Key assumptions for the budget include crude oil at $75 per barrel, production of 2.06 million barrels per day, an exchange rate of N1,400/$1, and a 15% inflation target.
World Bank Lead Economist for Nigeria, Mr. Alex Sienaert, said these assumptions appear overly optimistic, despite revenue improvements in 2024. He cautioned that oil production remains around 1.6 million barrels per day—below the budgeted 2.1 million bpd—and that projected earnings from petrol subsidy removal and a proposed windfall tax on FX gains may fall short.
“If the revenue targets are not met, the government may face financing gaps that could result in payment arrears or a return to deficit monetisation,” Sienaert warned. He noted that any large-scale use of the CBN’s overdraft facility would severely undermine efforts to restore macroeconomic stability and confidence in the naira.
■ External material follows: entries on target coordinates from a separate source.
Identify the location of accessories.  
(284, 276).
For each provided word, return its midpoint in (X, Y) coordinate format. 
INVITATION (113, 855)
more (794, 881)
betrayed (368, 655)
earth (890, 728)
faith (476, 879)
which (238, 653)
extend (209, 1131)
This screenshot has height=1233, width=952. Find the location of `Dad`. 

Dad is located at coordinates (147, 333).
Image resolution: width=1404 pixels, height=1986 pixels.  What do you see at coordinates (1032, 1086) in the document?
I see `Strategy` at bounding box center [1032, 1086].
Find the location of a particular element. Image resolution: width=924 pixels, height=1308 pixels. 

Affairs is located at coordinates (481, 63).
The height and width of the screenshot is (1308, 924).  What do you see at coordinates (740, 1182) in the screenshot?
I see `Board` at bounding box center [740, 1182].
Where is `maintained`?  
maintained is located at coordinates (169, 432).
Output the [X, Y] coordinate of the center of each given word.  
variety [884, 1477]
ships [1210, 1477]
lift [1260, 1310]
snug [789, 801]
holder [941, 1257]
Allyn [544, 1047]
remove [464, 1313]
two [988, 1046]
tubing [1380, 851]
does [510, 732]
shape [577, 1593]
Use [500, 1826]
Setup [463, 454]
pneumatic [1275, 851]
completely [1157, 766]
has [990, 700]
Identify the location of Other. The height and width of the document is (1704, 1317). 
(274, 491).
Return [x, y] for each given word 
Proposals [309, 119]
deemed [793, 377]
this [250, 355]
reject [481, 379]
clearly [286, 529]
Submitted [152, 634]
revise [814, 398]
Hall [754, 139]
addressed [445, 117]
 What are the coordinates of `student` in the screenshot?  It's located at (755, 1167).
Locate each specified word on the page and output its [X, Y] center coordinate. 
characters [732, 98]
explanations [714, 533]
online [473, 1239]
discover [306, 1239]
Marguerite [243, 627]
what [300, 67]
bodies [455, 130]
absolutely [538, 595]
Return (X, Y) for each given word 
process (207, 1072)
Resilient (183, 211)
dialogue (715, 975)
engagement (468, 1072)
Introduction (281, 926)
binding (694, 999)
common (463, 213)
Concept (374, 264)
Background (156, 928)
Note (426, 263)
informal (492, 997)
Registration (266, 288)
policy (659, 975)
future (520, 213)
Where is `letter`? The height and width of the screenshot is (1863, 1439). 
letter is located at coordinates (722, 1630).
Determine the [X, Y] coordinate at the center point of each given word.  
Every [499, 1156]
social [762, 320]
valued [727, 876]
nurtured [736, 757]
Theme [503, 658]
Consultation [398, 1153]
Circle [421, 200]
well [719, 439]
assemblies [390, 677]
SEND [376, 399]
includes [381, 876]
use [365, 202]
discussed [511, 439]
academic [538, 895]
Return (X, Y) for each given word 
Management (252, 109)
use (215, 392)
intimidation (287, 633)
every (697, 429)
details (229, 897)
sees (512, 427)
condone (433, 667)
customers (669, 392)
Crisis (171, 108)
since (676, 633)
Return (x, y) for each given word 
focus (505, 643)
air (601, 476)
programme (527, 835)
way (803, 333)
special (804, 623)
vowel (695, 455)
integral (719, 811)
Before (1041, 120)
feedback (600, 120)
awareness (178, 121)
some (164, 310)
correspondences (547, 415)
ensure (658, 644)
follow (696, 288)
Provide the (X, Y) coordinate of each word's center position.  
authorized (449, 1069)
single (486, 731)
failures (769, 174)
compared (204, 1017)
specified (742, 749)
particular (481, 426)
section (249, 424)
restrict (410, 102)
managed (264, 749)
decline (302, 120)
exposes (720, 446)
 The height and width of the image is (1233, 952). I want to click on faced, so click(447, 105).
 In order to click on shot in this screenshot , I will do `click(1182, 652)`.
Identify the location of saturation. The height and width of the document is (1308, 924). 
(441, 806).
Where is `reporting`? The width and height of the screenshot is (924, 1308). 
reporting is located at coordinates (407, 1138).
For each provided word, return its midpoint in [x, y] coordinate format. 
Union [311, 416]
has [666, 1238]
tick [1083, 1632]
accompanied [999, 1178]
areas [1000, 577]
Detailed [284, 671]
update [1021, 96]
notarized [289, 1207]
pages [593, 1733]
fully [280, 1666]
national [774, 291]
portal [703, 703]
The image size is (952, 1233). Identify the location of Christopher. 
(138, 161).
The World Bank urged the Federal Government to eliminate electricity subsidies, describing them as “wasteful and regressive.” Sienaert also called for transparency in oil revenue remittance, pointing out that only half of the gains from petrol subsidy removal had reached the Federation Account by January 2025, despite the NNPC using official exchange rates since October 2023.
On inflation, Sienaert acknowledged progress from monetary reforms but said consumer prices remain high. He described inflation monitoring as difficult due to recent CPI changes by the National Bureau of Statistics, stressing the importance of sustained fiscal-monetary coordination.
The World Bank also emphasized the need to scale up the conditional cash transfer program aimed at cushioning reforms. Of the 15 million targeted households promised N25,000 monthly for three months, only one-third had received payments by May 2025.
On structural reforms, the Bank urged reduced governance costs, including limiting non-essential spending like vehicle purchases and foreign training. It recommended improved competitiveness and reviewed trade policies to support private-sector growth, especially access to critical production inputs.
Additionally, the Bank called for more investment in education and healthcare, highlighting Nigeria’s low public spending—1.2% of GDP on education and 1.8% on health in 2022, translating to just $23 and $15 per person, respectively.
Despite the criticisms, Minister of Budget and Economic Planning, Senator Abubakar Bagudu, defended the budget’s projections, rejecting claims that they are unrealistic.
“Is the 2025 budget ambitious? No, it is modest,” he said. He argued that Nigeria’s premium crude grades justify the $75 per barrel benchmark and asserted that the country has both the historical record and capacity to surpass 2.1 million barrels per day.
While the World Bank advocates caution, Bagudu expressed confidence that the government’s assumptions are grounded in economic realities and geared toward growth. The administration remains committed to positioning Nigeria to achieve its ambition of becoming a $1 trillion economy by 2030.